• _To do_
Could you print exactly the lines of the listing below, starting at the line that has "Newsletters (222, 2378)" and ending at the line that has "AMELIA77 (24, 1077)", and only those lines?

• _Available records_
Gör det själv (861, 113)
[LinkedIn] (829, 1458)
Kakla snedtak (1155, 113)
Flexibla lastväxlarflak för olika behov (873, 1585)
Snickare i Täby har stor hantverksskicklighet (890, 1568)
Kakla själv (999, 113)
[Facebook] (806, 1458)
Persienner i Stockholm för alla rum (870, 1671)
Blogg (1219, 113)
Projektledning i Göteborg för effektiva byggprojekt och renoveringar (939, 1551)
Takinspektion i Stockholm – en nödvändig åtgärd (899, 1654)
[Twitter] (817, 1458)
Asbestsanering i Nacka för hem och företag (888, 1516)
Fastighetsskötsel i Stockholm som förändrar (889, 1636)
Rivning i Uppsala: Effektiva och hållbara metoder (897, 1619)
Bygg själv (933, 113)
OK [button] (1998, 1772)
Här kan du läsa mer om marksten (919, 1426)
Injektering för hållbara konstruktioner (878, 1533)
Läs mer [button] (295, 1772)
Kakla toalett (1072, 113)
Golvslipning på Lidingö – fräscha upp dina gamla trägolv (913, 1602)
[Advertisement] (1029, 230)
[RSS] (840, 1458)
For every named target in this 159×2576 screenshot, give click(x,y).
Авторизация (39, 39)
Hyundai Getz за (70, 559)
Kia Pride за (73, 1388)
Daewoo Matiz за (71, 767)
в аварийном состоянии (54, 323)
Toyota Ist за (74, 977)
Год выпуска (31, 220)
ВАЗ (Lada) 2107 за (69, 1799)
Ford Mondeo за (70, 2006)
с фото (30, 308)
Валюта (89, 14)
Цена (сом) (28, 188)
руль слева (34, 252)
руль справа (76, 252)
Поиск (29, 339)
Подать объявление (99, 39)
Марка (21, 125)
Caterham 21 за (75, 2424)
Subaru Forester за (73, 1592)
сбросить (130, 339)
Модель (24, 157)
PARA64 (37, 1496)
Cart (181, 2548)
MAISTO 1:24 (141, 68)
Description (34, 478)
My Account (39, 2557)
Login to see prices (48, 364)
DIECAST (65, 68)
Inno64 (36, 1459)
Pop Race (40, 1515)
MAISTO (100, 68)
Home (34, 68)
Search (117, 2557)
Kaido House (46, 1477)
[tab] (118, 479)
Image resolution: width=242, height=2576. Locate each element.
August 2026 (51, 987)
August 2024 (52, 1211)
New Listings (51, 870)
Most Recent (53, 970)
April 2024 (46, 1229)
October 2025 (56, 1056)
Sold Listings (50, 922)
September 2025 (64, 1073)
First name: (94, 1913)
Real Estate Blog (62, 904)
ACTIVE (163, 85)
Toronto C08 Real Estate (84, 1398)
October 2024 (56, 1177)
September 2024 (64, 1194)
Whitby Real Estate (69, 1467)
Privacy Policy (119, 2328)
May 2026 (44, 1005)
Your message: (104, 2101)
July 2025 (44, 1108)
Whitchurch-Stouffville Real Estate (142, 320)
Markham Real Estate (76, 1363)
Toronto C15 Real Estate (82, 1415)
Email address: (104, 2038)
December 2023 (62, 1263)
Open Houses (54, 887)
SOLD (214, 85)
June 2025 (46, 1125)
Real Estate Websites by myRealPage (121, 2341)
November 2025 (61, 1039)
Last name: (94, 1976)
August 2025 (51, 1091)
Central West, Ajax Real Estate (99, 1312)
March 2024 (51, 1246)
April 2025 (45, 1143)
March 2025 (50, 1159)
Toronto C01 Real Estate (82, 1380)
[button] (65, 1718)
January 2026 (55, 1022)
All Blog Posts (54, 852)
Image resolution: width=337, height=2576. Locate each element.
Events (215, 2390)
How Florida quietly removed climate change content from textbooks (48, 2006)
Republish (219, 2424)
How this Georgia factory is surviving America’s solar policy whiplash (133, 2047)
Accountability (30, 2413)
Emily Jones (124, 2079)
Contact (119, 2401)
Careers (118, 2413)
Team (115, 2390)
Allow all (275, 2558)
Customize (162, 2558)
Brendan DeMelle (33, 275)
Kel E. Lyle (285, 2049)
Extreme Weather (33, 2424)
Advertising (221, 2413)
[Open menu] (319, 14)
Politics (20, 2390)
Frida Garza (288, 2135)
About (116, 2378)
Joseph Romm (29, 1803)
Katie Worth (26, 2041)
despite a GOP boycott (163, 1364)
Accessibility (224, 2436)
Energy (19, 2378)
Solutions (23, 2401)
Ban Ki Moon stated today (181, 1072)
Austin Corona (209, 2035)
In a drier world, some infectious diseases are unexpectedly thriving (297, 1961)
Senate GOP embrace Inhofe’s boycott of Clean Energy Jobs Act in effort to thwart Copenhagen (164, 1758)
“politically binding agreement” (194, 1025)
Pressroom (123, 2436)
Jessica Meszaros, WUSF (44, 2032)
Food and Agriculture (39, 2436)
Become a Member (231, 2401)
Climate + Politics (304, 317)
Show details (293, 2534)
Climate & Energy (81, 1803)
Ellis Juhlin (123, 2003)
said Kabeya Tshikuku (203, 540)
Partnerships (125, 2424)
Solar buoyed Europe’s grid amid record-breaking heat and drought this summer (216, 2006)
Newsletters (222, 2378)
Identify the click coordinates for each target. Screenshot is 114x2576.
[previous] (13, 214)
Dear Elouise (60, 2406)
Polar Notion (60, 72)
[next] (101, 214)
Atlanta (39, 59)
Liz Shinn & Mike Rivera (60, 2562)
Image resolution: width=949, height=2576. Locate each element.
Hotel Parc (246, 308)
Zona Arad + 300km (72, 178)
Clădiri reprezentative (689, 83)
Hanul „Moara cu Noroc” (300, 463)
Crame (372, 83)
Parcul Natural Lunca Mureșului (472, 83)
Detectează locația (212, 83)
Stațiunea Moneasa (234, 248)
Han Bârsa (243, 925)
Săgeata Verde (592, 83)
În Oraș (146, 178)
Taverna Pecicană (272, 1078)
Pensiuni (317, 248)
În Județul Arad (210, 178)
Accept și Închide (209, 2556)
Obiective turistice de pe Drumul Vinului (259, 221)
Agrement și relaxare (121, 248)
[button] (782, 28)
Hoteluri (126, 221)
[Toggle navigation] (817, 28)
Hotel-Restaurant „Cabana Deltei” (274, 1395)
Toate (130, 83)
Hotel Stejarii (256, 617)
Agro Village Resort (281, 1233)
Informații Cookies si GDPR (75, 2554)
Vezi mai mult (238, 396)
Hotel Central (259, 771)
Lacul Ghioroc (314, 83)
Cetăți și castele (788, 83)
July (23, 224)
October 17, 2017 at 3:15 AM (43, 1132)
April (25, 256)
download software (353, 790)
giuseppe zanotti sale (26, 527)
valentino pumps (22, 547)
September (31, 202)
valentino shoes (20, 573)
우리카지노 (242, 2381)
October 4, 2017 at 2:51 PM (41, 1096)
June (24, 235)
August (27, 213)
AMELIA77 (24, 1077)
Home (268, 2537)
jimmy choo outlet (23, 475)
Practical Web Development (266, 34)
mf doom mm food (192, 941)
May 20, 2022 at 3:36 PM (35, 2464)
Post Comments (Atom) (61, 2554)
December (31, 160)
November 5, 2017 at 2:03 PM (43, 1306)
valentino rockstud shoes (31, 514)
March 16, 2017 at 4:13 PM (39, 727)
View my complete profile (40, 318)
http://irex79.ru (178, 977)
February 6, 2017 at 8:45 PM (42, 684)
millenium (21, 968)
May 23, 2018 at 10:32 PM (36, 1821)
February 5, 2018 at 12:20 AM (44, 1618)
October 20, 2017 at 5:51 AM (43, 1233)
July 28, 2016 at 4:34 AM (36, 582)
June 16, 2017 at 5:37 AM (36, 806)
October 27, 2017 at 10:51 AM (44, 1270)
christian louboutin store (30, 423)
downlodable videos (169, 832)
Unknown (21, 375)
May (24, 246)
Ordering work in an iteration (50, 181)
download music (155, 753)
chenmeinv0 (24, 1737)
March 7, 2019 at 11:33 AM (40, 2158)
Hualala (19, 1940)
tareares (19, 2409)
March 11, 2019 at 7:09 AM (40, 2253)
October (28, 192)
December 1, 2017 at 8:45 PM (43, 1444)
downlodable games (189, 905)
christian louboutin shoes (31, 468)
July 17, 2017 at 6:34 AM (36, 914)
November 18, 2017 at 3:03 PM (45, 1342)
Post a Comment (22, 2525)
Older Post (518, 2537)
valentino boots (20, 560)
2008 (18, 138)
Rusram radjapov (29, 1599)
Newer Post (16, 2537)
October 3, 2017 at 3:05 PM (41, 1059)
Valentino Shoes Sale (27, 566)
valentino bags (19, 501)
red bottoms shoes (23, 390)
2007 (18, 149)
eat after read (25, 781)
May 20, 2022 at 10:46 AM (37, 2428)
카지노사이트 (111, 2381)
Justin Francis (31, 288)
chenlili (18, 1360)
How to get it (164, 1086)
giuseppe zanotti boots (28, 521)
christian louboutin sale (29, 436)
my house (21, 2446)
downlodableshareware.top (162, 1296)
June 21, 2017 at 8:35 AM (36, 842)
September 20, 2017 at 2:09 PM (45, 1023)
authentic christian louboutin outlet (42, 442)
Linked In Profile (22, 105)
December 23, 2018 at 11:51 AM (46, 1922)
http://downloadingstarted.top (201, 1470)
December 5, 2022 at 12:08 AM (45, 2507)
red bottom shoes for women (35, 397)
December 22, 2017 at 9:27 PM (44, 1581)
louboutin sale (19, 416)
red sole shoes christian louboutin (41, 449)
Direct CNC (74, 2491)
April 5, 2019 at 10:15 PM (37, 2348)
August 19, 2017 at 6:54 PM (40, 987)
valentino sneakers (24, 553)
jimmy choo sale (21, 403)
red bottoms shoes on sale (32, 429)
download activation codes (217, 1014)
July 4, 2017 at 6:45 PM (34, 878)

• _Task response_
Newsletters (222, 2378)
Identify the click coordinates for each target. Screenshot is 114x2576.
[previous] (13, 214)
Dear Elouise (60, 2406)
Polar Notion (60, 72)
[next] (101, 214)
Atlanta (39, 59)
Liz Shinn & Mike Rivera (60, 2562)
Image resolution: width=949, height=2576. Locate each element.
Hotel Parc (246, 308)
Zona Arad + 300km (72, 178)
Clădiri reprezentative (689, 83)
Hanul „Moara cu Noroc” (300, 463)
Crame (372, 83)
Parcul Natural Lunca Mureșului (472, 83)
Detectează locația (212, 83)
Stațiunea Moneasa (234, 248)
Han Bârsa (243, 925)
Săgeata Verde (592, 83)
În Oraș (146, 178)
Taverna Pecicană (272, 1078)
Pensiuni (317, 248)
În Județul Arad (210, 178)
Accept și Închide (209, 2556)
Obiective turistice de pe Drumul Vinului (259, 221)
Agrement și relaxare (121, 248)
[button] (782, 28)
Hoteluri (126, 221)
[Toggle navigation] (817, 28)
Hotel-Restaurant „Cabana Deltei” (274, 1395)
Toate (130, 83)
Hotel Stejarii (256, 617)
Agro Village Resort (281, 1233)
Informații Cookies si GDPR (75, 2554)
Vezi mai mult (238, 396)
Hotel Central (259, 771)
Lacul Ghioroc (314, 83)
Cetăți și castele (788, 83)
July (23, 224)
October 17, 2017 at 3:15 AM (43, 1132)
April (25, 256)
download software (353, 790)
giuseppe zanotti sale (26, 527)
valentino pumps (22, 547)
September (31, 202)
valentino shoes (20, 573)
우리카지노 (242, 2381)
October 4, 2017 at 2:51 PM (41, 1096)
June (24, 235)
August (27, 213)
AMELIA77 (24, 1077)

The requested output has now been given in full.